> Assignment
Every line from the one bearing "The height and" through the last line of the records below is to be output exactly, and no other line; leave out the pictures.

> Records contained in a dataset
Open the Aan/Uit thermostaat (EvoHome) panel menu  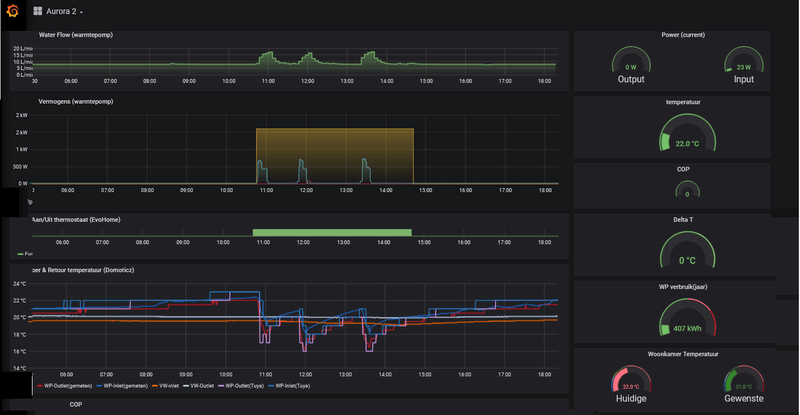76,219
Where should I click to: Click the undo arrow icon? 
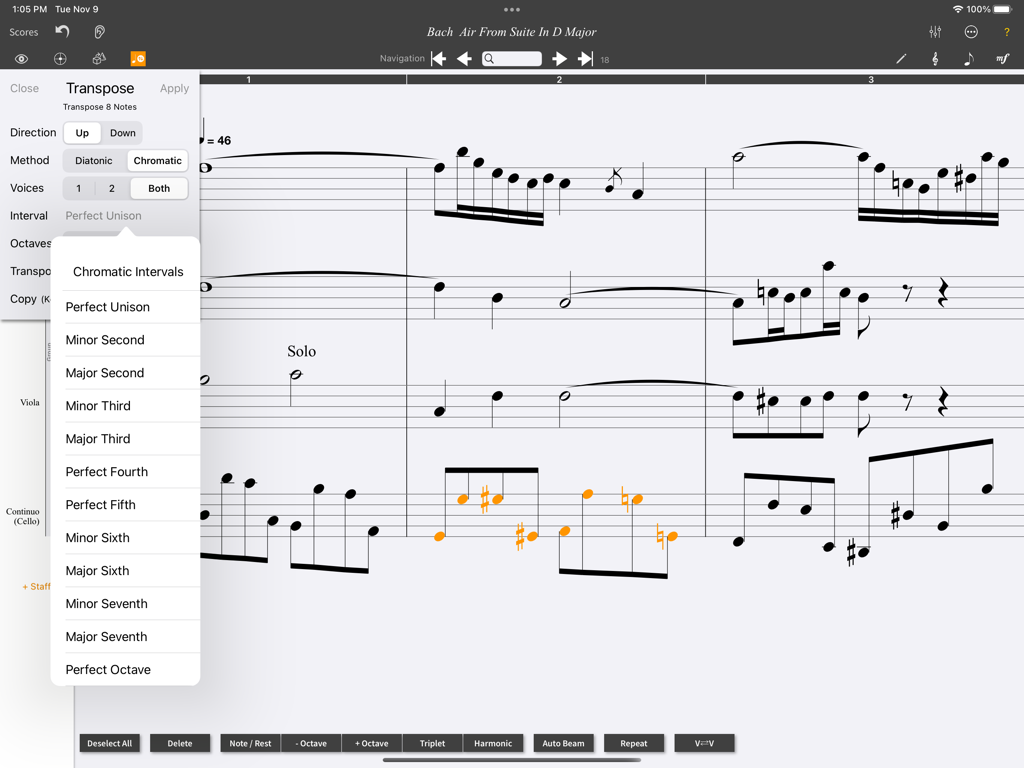click(x=60, y=31)
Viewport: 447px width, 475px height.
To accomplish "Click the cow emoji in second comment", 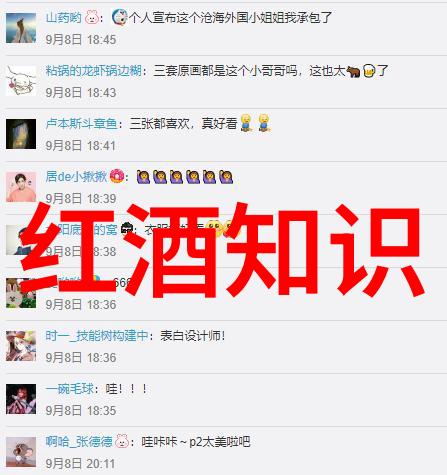I will click(353, 71).
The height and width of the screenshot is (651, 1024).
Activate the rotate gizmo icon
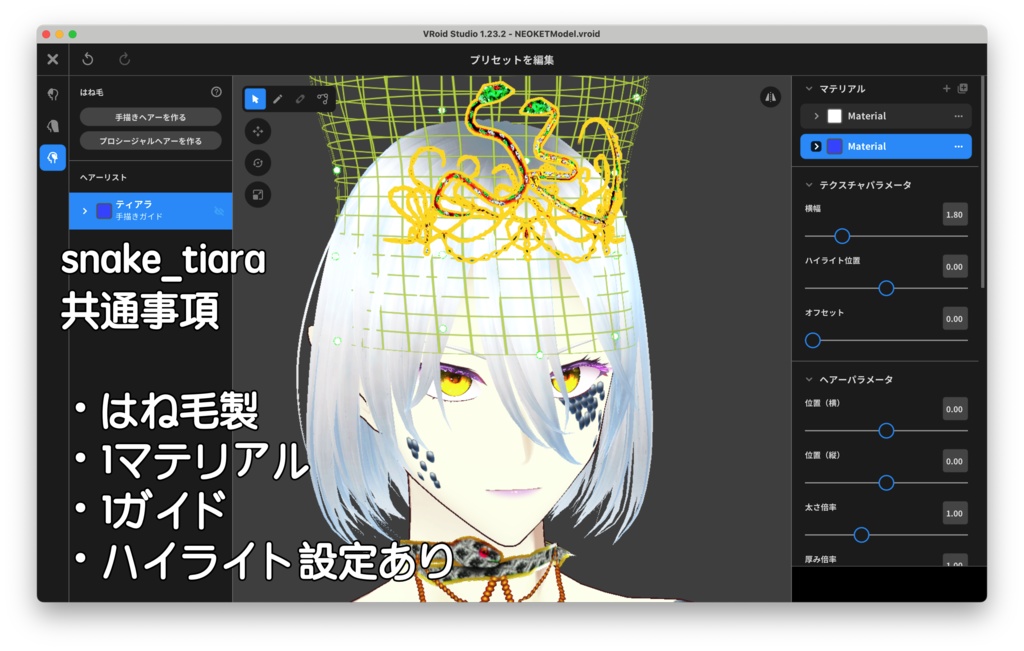[x=258, y=163]
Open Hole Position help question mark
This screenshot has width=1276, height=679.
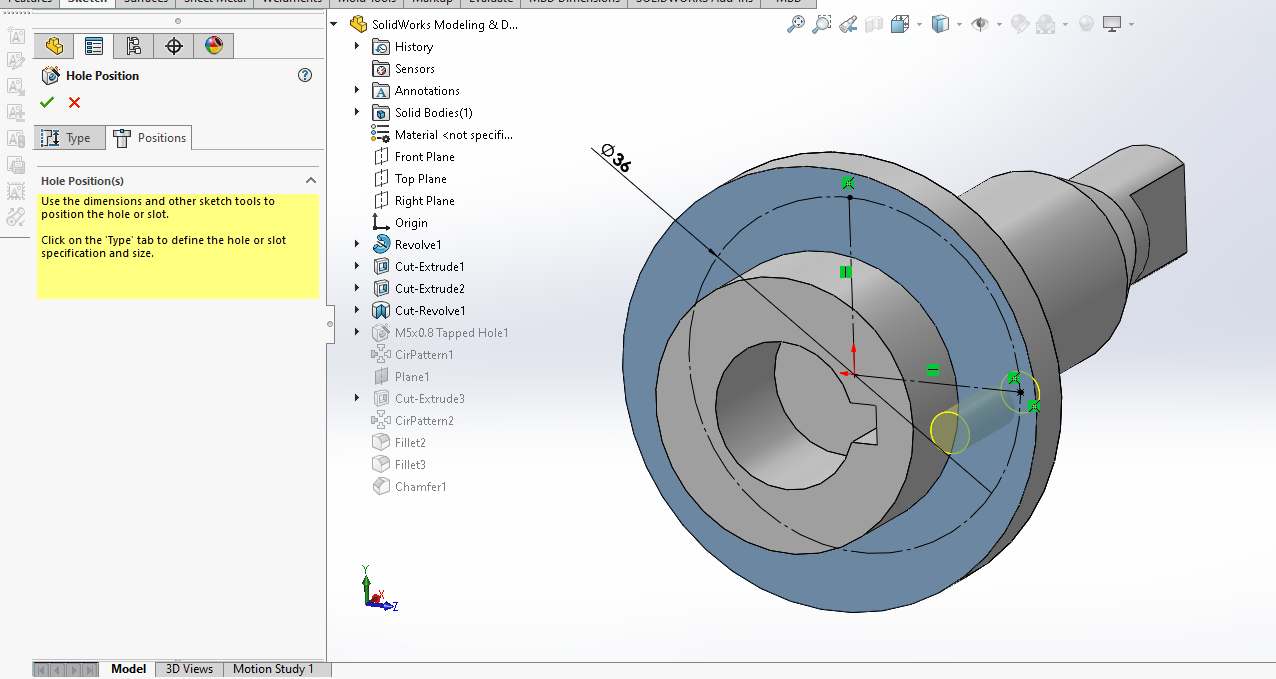coord(305,75)
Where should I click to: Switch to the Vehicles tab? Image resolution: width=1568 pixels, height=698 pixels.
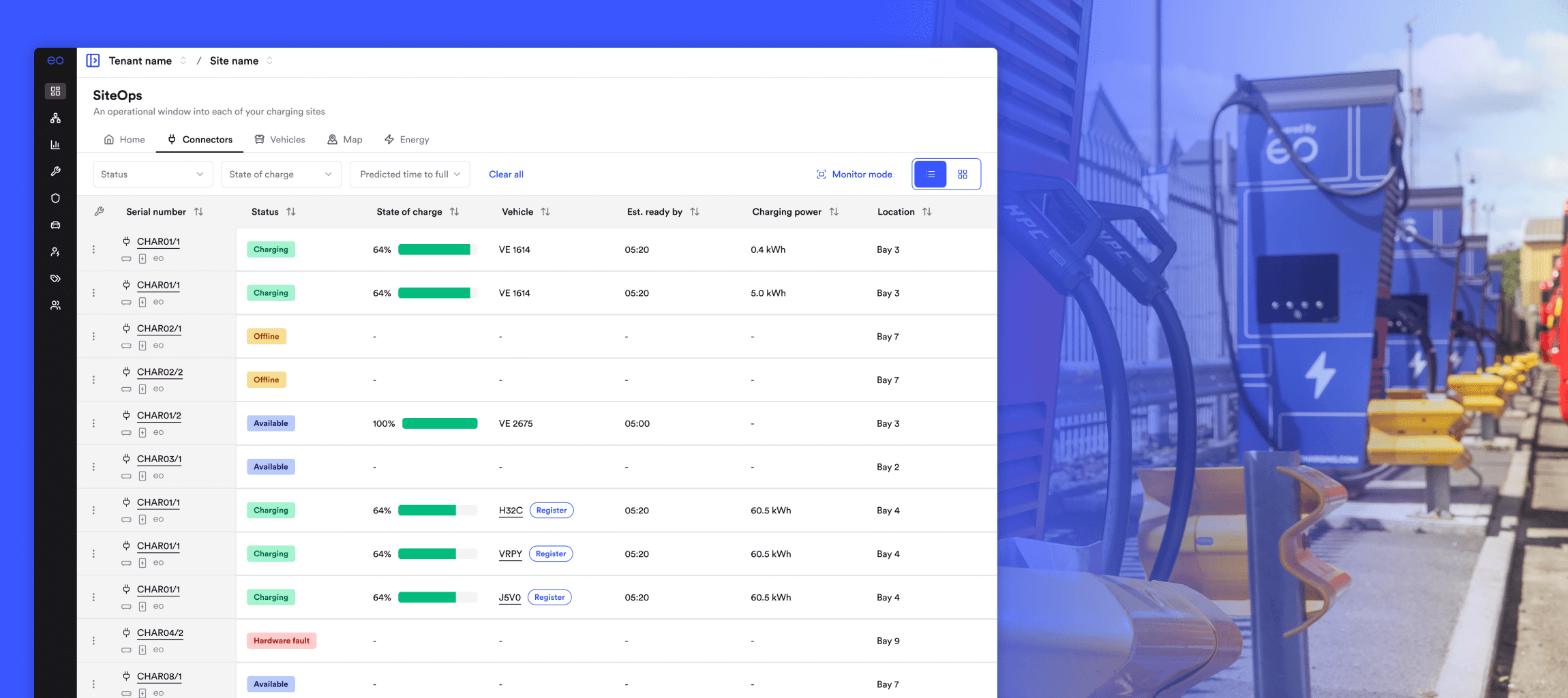(x=280, y=140)
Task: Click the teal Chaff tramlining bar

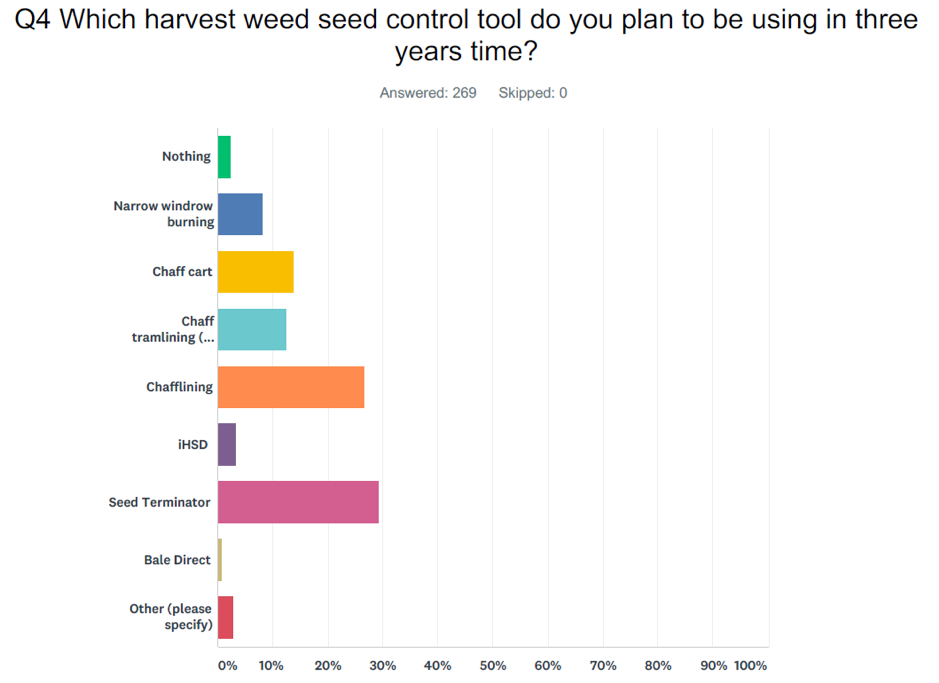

> Solution to this problem
The height and width of the screenshot is (651, 1024).
Activate the rotate gizmo icon
[x=258, y=163]
Open Hole Position help question mark
This screenshot has width=1276, height=679.
coord(305,75)
Where should I click to: Switch to the Vehicles tab? Image resolution: width=1568 pixels, height=698 pixels.
(x=280, y=140)
Task: Click the teal Chaff tramlining bar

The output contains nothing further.